Men experience greater pain relief than women after smoking cannabis, new research has found.
"These findings come at a time when more people, including women, are turning to the use of medical cannabis for pain relief," said one of the researcher Ziva Cooper, Associate Professor at Columbia University Medical Centre in the US.
"Preclinical evidence has suggested that the experience of pain relief from cannabis-related products may vary between sexes, but no studies have been done to see if this is true in humans," Cooper noted.
In this study, the researchers analysed data from two double-blinded, placebo-controlled studies looking at the pain-relieving effects of cannabis in 42 recreational marijuana smokers.

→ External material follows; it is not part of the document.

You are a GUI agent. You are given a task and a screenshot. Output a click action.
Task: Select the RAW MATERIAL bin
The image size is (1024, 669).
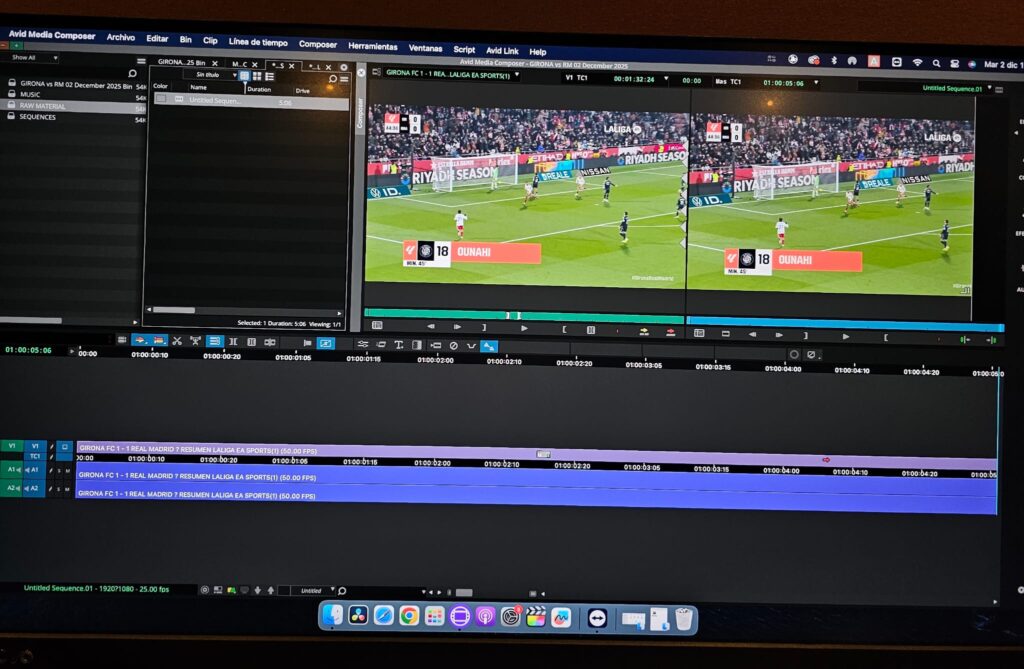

After smoking the same amount of either an active or placebo form of cannabis, the participants immersed one hand in a a cold-water bath until the pain could no longer be tolerated. Following the immersion, the participants answered a short questionnaire.
After smoking cannabis, men reported a significant decrease in pain sensitivity and an increase in pain tolerance.
Women did not experience a significant decrease in pain sensitivity, although they reported a small increase in pain tolerance shortly after smoking.
Despite differences in pain relief, men and women did not report differences in how intoxicated they felt or how much they liked the effect of the active cannabis.
"This study underscores the importance of including both men and women in clinical trials aimed at understanding the potential therapeutic and negative effects of cannabis, particularly as more people use cannabinoid products for recreational or medical purposes," Cooper said.
The results of the study were published online in the journal Drug and Alcohol Dependence.